The hacking in April of one of The Park’s largest data Trees was likely the result of “Human error,” rather than malicious intent, Noreen says.
The Mammalian Daily advice columnist and University of West Terrier adjunct professor of Human Studies was participating in a panel discussion on Toro Talk Radio when she made the comment.
“Humans act as much out of ignorance as they do out of self-interest,” she said.
“And, often, the two go hand-in-hand. It wouldn’t surprise me at all to discover that the Humans who did the hacking had no idea whatsoever that the Tree was being used to store precious data.”
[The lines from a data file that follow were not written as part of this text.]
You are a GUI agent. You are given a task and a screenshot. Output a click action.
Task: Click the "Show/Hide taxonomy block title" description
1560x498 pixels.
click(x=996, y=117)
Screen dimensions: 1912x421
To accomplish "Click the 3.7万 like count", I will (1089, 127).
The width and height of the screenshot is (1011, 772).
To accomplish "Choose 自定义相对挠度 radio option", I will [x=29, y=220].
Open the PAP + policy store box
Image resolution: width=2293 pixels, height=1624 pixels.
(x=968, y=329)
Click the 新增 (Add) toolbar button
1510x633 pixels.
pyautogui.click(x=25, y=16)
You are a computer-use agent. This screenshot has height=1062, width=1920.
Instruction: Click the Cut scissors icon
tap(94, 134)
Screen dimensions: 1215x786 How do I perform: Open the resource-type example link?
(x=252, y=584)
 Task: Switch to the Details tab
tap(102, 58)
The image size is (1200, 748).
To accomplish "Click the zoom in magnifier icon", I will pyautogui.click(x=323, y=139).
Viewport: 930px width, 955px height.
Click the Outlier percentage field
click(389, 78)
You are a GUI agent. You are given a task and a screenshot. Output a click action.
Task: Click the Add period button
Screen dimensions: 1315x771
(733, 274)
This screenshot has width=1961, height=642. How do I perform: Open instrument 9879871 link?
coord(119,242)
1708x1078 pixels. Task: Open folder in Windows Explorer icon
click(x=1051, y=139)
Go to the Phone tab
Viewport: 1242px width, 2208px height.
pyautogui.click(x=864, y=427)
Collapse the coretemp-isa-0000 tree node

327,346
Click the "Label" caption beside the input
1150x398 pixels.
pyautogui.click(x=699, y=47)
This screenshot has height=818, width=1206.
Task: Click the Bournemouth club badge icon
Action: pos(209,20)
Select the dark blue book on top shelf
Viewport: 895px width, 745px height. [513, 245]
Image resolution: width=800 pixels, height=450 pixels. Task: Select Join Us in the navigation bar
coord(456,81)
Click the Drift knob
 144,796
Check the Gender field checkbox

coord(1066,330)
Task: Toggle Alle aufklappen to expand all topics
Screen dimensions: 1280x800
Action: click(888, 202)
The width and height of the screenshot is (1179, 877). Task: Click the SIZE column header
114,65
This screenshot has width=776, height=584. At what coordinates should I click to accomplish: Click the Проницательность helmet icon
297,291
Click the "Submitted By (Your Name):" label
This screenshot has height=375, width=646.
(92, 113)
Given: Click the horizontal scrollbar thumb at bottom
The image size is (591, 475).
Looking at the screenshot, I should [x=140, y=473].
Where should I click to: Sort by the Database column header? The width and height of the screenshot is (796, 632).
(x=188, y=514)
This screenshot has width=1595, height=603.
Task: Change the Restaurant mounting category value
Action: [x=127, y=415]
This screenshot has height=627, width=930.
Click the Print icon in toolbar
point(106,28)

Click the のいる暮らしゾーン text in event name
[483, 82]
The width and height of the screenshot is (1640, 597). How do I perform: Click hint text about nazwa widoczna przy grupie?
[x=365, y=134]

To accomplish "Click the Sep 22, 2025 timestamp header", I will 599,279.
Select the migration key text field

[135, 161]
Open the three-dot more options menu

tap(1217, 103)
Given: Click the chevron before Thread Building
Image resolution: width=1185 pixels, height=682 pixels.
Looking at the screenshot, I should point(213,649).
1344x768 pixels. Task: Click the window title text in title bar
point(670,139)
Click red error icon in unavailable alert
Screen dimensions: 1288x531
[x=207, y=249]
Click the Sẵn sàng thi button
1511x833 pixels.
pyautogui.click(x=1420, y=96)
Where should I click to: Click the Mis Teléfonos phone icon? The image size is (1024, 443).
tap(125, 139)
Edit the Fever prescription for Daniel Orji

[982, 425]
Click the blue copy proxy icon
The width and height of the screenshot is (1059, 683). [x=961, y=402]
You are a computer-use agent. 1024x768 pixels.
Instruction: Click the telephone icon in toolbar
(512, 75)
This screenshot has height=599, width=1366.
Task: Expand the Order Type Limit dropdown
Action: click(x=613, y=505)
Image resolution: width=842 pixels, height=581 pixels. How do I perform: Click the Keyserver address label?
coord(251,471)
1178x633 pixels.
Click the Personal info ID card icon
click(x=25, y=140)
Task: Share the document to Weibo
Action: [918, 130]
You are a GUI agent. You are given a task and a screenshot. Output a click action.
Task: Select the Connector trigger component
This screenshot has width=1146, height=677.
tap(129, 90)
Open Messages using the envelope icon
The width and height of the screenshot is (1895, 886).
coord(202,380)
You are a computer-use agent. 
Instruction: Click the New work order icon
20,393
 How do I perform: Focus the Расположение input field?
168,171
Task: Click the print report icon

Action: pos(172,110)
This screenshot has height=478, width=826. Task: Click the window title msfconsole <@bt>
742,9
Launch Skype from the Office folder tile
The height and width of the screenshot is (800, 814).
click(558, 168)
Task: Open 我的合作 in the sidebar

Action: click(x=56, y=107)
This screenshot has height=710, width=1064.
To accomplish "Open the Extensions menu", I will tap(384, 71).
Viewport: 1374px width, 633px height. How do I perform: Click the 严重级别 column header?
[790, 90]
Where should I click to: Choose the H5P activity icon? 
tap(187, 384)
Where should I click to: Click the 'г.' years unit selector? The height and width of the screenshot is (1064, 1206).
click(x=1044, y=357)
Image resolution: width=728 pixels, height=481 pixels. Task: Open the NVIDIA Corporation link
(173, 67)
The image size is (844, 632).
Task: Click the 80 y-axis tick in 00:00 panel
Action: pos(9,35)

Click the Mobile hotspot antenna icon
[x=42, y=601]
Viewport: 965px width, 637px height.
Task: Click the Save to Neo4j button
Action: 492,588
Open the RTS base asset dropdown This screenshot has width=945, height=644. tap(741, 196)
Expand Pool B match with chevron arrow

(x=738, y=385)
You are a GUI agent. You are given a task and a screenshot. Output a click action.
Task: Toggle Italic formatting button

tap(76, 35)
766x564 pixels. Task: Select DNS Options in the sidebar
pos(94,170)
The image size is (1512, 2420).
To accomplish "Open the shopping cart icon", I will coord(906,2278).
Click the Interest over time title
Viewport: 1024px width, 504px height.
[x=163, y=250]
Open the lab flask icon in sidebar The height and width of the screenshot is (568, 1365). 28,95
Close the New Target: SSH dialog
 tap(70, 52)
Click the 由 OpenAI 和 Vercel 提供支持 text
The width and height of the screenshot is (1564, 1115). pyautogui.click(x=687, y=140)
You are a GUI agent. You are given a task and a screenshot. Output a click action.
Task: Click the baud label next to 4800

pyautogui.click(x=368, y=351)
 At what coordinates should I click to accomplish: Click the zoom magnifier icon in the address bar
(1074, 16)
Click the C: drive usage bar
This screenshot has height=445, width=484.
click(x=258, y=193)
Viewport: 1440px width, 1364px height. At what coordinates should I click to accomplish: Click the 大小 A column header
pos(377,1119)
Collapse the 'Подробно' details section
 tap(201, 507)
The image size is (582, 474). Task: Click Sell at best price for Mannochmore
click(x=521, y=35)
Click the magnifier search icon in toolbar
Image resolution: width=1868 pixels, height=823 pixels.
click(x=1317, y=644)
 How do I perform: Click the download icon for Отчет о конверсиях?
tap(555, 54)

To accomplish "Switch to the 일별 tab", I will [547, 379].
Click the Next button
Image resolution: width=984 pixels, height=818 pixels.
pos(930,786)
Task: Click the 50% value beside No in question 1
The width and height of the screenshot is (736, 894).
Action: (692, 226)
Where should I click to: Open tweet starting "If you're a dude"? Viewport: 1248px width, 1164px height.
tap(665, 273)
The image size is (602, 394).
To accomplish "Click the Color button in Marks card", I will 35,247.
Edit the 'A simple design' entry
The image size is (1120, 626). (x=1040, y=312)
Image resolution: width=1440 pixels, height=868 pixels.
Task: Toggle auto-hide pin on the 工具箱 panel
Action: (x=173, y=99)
In fact, the Tree had been used for years by Sierpinski Squirrel, Chief Financial Officer of A. Corn and Partners. The company’s long-term lease allowed the Squirrel to store his raw data in the Tree. Much of that data was recovered during the investigation into the hacking, but a significant amount was lost.
“I would bet the Humans thought that the Tree was ill or interfering with other vegetation,” she said. “I can’t imagine any other reason that they would deliberately hack the Tree.”
Noreen also cautioned the panel to remember the limitations of Humans’ senses.
“There are many things that Humans are not able to see and often they misinterpret the things they do see. And we shouldn’t forget, either, that the majority of them lean toward taking a negative view of things they do not understand,” she said.
Noreen’s book, Lovely To Look At, was published in October.